— begin LISTED ENTRIES —

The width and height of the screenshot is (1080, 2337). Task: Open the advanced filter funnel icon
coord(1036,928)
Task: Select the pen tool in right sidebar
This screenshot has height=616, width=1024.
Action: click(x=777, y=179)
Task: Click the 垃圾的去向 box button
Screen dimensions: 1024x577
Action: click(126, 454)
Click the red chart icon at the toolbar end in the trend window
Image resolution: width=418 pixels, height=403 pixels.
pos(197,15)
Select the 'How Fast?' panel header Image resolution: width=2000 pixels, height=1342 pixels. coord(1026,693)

— end LISTED ENTRIES —

Reproduce every line of the data above, character for character.

**SOLUTION FOR THIS TASK:**
The width and height of the screenshot is (1080, 2337). Task: Open the advanced filter funnel icon
coord(1036,928)
Task: Select the pen tool in right sidebar
This screenshot has height=616, width=1024.
Action: click(x=777, y=179)
Task: Click the 垃圾的去向 box button
Screen dimensions: 1024x577
Action: click(126, 454)
Click the red chart icon at the toolbar end in the trend window
Image resolution: width=418 pixels, height=403 pixels.
pos(197,15)
Select the 'How Fast?' panel header Image resolution: width=2000 pixels, height=1342 pixels. coord(1026,693)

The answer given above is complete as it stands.